Some of my class teachers still have a fear of getting the paints out. Who can blame them, who wants paint all over the maths jotters and have to face the wrath of the angry cleaner who is trying to scrub the paint from the table without the use of chemicals. But I love paint days and so do the pupils. This series of lessons were done to revisit all the type of paint techniques that they may, or may not, have visited before. It soon becomes much more than that.
Each school is different and I just work with what they have, but generally I try and set up at least 5 different activity areas. Paint + either brushes of different sizes, simple printing blocks, rollers, bubble wrap (my old favourite), sponges etc. Also, the available paper, (A4 is generally big enough and should be various colours and tones. The trick is to limit each area to one activity, eg one type of brush and two colours. The pupils really have to work hard to exploit the possibilities of the combinations. Make sure you limit the paint to a few colours + white to avoid the production of brown ( another lesson!)

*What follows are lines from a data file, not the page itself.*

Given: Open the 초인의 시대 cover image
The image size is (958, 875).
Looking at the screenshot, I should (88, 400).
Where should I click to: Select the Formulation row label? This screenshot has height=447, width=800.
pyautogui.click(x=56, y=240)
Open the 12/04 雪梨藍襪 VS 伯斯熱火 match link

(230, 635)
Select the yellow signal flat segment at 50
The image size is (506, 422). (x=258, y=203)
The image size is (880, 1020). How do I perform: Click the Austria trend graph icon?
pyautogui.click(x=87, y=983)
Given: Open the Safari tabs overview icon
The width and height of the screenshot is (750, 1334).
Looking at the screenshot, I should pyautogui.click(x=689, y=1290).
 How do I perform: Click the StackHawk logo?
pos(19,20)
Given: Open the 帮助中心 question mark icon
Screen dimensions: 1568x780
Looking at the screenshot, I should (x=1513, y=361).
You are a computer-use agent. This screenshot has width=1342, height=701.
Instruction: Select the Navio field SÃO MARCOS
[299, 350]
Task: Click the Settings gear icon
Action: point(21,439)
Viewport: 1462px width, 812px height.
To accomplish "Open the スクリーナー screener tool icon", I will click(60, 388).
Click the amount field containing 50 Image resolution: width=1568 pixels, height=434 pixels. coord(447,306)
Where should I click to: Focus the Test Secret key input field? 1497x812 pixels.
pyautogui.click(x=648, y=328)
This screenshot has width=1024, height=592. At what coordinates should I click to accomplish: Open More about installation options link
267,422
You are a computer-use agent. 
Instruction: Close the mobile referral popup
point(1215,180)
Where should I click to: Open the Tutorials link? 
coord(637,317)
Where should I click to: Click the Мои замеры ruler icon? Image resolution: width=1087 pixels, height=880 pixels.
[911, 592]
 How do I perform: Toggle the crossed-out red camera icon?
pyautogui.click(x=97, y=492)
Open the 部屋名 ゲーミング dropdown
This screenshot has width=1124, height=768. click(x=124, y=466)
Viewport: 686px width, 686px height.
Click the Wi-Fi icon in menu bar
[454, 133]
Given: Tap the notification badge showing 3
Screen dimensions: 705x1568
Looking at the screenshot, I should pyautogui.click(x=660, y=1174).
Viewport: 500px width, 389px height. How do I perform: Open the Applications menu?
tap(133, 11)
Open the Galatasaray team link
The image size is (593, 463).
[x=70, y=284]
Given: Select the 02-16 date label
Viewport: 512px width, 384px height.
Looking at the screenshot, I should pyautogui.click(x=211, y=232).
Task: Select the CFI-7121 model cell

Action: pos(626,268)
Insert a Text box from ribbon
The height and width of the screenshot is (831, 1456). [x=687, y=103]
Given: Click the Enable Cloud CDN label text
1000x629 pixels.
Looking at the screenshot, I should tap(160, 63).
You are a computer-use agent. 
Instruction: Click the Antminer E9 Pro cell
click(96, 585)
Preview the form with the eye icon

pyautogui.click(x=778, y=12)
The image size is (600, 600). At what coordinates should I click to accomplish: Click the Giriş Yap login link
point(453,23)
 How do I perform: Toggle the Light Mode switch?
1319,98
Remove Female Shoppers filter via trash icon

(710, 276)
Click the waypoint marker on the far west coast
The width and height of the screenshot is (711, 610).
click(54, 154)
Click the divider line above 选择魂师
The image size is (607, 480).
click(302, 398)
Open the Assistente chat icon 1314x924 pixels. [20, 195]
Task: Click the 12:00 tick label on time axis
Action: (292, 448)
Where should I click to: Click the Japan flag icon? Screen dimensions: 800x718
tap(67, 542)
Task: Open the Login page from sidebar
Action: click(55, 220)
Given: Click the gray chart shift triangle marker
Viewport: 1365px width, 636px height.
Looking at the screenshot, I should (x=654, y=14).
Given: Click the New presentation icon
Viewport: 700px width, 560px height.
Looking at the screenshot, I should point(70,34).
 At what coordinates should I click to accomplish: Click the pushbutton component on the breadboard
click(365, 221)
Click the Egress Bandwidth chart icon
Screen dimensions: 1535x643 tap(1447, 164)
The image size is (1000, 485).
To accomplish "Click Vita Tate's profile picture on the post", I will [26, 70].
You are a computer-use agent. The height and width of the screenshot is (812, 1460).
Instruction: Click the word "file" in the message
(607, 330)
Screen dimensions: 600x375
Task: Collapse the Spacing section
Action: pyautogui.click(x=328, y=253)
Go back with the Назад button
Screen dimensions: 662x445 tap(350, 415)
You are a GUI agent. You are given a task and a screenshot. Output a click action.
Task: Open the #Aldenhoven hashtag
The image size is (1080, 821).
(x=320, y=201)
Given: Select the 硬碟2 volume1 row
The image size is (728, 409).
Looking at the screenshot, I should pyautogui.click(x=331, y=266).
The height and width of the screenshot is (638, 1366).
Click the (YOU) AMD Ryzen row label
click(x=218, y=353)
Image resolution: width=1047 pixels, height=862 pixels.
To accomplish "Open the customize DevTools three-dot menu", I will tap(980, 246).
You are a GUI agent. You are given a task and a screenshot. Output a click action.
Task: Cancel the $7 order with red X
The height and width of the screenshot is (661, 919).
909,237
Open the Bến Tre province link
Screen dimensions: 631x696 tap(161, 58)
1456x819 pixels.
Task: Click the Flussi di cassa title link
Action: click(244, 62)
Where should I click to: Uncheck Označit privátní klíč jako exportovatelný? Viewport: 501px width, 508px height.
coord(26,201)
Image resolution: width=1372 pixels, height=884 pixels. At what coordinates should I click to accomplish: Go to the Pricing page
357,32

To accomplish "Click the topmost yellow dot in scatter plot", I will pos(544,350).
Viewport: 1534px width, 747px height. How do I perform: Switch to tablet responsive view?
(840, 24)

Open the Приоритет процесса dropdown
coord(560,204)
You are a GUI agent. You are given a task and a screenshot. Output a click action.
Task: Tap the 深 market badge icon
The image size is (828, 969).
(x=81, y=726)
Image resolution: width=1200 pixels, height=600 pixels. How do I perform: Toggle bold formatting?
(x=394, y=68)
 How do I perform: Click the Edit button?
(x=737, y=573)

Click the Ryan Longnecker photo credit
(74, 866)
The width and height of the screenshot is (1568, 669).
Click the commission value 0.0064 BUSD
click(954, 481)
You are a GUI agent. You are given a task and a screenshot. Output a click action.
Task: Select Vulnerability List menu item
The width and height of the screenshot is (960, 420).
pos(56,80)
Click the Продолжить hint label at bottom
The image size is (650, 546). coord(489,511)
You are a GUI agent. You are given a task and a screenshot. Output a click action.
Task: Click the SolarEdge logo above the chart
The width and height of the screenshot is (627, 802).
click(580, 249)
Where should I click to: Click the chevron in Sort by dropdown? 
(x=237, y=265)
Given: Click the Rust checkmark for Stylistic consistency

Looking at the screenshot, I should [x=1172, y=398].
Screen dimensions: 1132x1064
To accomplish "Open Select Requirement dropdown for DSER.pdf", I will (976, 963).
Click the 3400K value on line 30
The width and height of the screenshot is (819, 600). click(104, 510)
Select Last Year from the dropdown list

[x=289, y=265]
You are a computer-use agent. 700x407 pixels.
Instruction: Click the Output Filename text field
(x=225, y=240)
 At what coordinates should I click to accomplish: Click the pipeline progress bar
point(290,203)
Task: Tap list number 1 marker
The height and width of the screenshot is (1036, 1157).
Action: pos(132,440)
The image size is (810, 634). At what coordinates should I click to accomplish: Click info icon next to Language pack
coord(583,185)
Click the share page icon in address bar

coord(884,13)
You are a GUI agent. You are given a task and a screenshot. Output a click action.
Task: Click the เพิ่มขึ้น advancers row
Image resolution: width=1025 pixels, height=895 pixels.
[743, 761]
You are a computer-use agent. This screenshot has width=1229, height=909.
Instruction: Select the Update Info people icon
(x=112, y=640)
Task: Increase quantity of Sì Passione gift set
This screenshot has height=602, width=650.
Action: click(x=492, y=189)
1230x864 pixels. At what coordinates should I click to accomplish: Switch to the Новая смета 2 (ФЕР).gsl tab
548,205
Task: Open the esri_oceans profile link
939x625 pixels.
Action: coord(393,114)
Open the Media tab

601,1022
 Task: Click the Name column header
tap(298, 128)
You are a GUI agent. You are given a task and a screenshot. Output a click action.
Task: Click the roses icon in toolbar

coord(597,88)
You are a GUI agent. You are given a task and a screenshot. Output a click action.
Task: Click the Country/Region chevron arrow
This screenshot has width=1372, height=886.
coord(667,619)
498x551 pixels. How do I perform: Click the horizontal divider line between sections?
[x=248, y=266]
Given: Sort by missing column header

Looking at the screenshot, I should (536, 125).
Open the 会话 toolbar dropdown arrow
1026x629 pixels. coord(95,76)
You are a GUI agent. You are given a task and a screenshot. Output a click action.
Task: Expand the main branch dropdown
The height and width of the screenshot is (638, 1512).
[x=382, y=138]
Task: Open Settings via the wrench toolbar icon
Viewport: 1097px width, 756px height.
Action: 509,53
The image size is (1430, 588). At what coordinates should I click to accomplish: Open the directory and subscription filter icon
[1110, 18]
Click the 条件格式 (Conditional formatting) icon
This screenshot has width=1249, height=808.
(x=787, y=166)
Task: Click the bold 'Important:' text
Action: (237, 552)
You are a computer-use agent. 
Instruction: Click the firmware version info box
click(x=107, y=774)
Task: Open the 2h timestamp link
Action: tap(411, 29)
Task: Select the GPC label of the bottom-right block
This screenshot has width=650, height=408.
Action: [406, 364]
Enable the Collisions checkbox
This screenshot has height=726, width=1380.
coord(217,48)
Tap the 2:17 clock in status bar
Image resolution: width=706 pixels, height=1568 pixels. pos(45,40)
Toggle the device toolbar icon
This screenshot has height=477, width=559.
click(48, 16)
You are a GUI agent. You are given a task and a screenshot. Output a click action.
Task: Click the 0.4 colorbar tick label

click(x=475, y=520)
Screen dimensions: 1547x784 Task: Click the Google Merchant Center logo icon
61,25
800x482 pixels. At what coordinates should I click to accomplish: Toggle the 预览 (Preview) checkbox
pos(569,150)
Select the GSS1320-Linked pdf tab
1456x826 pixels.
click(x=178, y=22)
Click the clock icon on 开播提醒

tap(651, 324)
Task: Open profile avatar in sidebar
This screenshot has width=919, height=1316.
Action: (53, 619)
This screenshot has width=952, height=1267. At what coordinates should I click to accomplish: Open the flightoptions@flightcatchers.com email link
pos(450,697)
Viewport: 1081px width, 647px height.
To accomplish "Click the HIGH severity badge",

Be aware! You need to be prepared for the children to produce many pieces of work! organise the drying and make sure that every piece of paper is named.
Language can also play a part in this lesson. The children can consider the experience as a series of "ing" words. It's a really worthwhile exercise.
In another lesson the pupils will create a pile of circles of various sizes and arrange them, concentrically in different sizes. We looked at the work of Hundertwasser for inspiration.
Some children added lollypop tree trunks to the finished work
Some of the classes brought in pizza boxes that we painted to arrange the circles on, this gives an extra dimension and elevates the finished piece into a "canvas".
I have also used the painted paper sheets to create African masks.
So come on! Get the paints out! Its worth it. You will produce so much more than just a mess.